_What you are asked to do_.
Only an exact repetition of the lines from the one that holds "Click the Excel icon beside Book1.xlsx" to the end of the records is wanted.

─── Task input ───

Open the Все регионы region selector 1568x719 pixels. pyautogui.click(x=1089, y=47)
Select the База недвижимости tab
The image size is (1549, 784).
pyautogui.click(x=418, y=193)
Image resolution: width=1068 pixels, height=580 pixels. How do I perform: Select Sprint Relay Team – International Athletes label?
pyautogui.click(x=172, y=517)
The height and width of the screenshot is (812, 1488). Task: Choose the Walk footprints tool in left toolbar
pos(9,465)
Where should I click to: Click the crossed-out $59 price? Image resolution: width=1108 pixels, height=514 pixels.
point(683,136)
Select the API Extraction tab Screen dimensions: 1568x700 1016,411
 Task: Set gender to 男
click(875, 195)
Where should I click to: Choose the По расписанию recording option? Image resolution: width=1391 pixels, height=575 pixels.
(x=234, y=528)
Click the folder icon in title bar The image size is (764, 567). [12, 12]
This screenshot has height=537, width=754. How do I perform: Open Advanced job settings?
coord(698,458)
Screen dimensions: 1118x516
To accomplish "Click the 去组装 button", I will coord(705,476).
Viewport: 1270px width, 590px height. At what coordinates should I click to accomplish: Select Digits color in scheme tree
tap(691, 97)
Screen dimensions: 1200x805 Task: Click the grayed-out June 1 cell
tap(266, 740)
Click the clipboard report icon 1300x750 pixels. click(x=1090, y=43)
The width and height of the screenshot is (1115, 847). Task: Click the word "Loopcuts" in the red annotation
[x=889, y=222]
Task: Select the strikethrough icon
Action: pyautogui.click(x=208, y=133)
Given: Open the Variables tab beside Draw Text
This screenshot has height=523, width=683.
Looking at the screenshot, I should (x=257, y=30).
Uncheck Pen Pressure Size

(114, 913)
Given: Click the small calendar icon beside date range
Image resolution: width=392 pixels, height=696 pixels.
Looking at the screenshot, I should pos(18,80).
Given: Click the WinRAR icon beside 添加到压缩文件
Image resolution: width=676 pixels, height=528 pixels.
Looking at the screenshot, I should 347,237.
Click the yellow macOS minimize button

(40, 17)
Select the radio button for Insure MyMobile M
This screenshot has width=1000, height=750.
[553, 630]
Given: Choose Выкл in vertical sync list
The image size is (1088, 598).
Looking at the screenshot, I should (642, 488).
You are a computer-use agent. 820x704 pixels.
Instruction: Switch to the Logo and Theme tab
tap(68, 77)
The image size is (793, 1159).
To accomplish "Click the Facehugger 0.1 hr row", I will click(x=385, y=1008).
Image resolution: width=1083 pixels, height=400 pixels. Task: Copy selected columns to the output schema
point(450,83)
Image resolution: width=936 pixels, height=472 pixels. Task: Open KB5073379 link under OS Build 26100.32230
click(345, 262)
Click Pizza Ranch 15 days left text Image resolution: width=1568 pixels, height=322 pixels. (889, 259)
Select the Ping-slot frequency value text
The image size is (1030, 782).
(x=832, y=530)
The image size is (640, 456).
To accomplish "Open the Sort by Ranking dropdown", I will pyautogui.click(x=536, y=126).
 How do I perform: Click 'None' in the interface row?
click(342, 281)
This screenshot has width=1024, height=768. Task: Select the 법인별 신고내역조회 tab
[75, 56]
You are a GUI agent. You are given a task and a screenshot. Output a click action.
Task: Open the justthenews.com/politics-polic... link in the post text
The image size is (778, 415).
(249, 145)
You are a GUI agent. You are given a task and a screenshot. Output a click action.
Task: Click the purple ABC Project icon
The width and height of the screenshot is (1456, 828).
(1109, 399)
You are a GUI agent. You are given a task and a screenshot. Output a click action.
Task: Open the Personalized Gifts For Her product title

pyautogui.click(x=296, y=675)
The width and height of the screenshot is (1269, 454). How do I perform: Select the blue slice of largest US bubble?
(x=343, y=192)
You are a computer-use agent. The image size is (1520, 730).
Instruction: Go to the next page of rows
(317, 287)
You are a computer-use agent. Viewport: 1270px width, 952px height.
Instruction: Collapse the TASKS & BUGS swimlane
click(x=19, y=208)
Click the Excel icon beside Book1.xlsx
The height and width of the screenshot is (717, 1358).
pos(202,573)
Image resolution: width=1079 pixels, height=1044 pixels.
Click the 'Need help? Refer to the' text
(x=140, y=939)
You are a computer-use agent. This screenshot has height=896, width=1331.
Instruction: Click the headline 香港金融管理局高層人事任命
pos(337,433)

───

_Reply_.
Click the Excel icon beside Book1.xlsx
The height and width of the screenshot is (717, 1358).
pos(202,573)
Image resolution: width=1079 pixels, height=1044 pixels.
Click the 'Need help? Refer to the' text
(x=140, y=939)
You are a computer-use agent. This screenshot has height=896, width=1331.
Instruction: Click the headline 香港金融管理局高層人事任命
pos(337,433)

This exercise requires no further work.